### [PASSAGE FOR REVIEW]
--

The accused evaluates the chances of going to trial and the potential outcome and compares that to what the district attorney general is offering without going to trial. The prosecutor is seeking what would be best for the state - as in, we the people. Usually, that’s the way it goes.
Of course, nothing has been usual in the case of Allison Burchett, the former wife of Knox County Mayor Tim Burchett and girlfriend of Bandit Lites owner Michael Strickland.
She is accused of seven felonies and six misdemeanors for allegedly stealing Nicole Strickland’s identity and using it to take money out of her bank account, get her electricity shut off, apply for loans in her name and post her own personal photographs of her body after her double mastectomy. The Stricklands are locked in a bitter divorce.
The charges and the lawsuit are public record. The plea negotiations were secretive until now.

--

### [PROVIDED DATA]
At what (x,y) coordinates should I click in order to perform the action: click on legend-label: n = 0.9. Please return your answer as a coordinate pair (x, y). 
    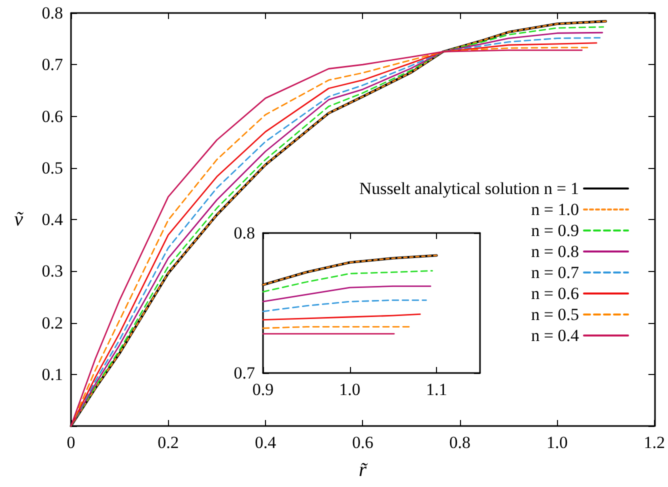
    Looking at the image, I should click on (555, 230).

--

### [DIRECTIONS]
For the news passage about the Allison Burchett case, decide whether each statement agrees with it. For each, answer yes or no and quote the words from the passage that decide it.
1. Allison Burchett is accused of seven felonies and six misdemeanors.
2. The plea negotiations had been public record from the start.
3. The passage describes the Stricklands' divorce as amicable.

### [REPLY TO THE TASK]
1. Yes: "She is accused of seven felonies and six misdemeanors"
2. No: "The plea negotiations were secretive until now."
3. No: "The Stricklands are locked in a bitter divorce."